突っ込んだ勢いを利用されて蹴りを腹部の深くまで打ち込まれ、そのまま蹴り飛ばされエミヤ達の元まで飛ばされる。
「ナツ!!」
「これで仲良く逝けるな!!」
球体は更にドス黒く、気味の悪い魔法に変わる。三人を確実に仕留められるくらいまで。
「エルザ!!どけ!!」
ナツの声が虚しく響く。変わらずエルザは動く気はない。
「お前は心配するな。私が守ってやる」
「ああ。お前達はオレが守る」
いつの間にかエルザの前にはエミヤが立っていた。残った腕に魔力を纏わせ形だけでもアイアスの機能を保たせる。
「やめろお前ら!!」
「
考えなくても威力は分かってしまう。触れたら待っているのは死だ。
絶対に受けてはならない一撃は、無慈悲にも着弾する。
―――――三人ではない何者かに。
「シモン・・・?」
ナツやエルザだけではない。魔法を放ったジェラールでさえも一瞬無になっていた。
「エ・・・ルザ・・・」
力尽きてその場に倒れる。彼もその身に受ければ死は免れないと分かっていたはずだ。だが飛び出して来て、その身を捧げた。

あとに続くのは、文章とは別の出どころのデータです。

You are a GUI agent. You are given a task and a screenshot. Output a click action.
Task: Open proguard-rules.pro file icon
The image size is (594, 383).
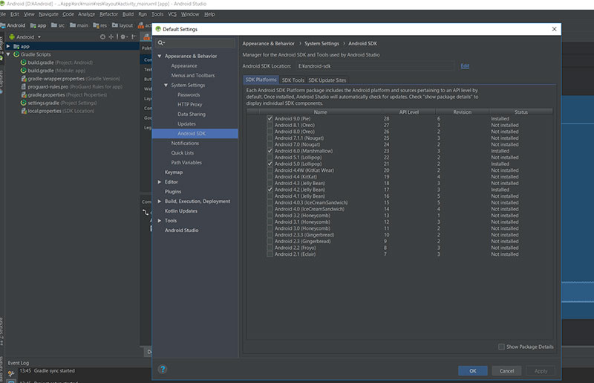(24, 86)
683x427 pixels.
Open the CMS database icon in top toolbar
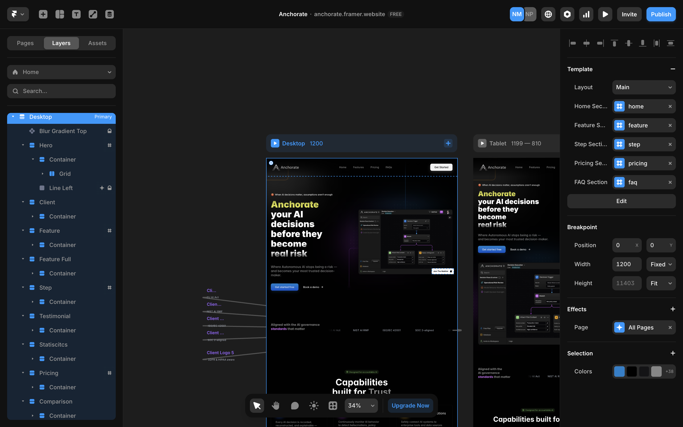[x=109, y=14]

それは昔の思い出だった。かつて憧れて惚れた女の子の役にたちたかったという願いだった。
それが結果としてエルザ達の命を救い、シモンという男は命を捨てた。
魂が死んだ肉体はもう二度と目を覚まさない。人は一般的にそれを死と認識する。
「イヤァァァァ!!」
エルザが滅多に出さない悲鳴。それが引き金となって一頭の竜が動いた。
「くだらん!!実にくだらんなぁ!!そういうのを無駄死って言うんだぜ!!」
「黙れ!!」
ナツの拳はジェラールに今までで一番のダメージを与えた。
「ごはァ」
吐血し、確実にダメージを負っている。
「お前・・・何を・・・」
ナツの手から腕をつたって血が流れていた。それの更に上、両手に握りしめられて砕けているのは一対の中華刀。エミヤが担う干将莫耶の刀身だ。
「ナツ・・・まさかお前・・・」
これにはエミヤも驚きを隠せない。何故ならナツが今行っている行為は通常ならばありえないことだからだ。
(宝具の、いや英霊の魔力を喰っているのか!?)
一頭の小さき竜は今この一瞬だけ英霊をも凌駕する。
正直やっちまった感がエグい・・・今更だけど
エミヤさん頑張り過ぎる→魔水晶の魔力が原作以下→エーテリオンの魔力食っても原作以下じゃね?→宝具を取り込めばどうなる?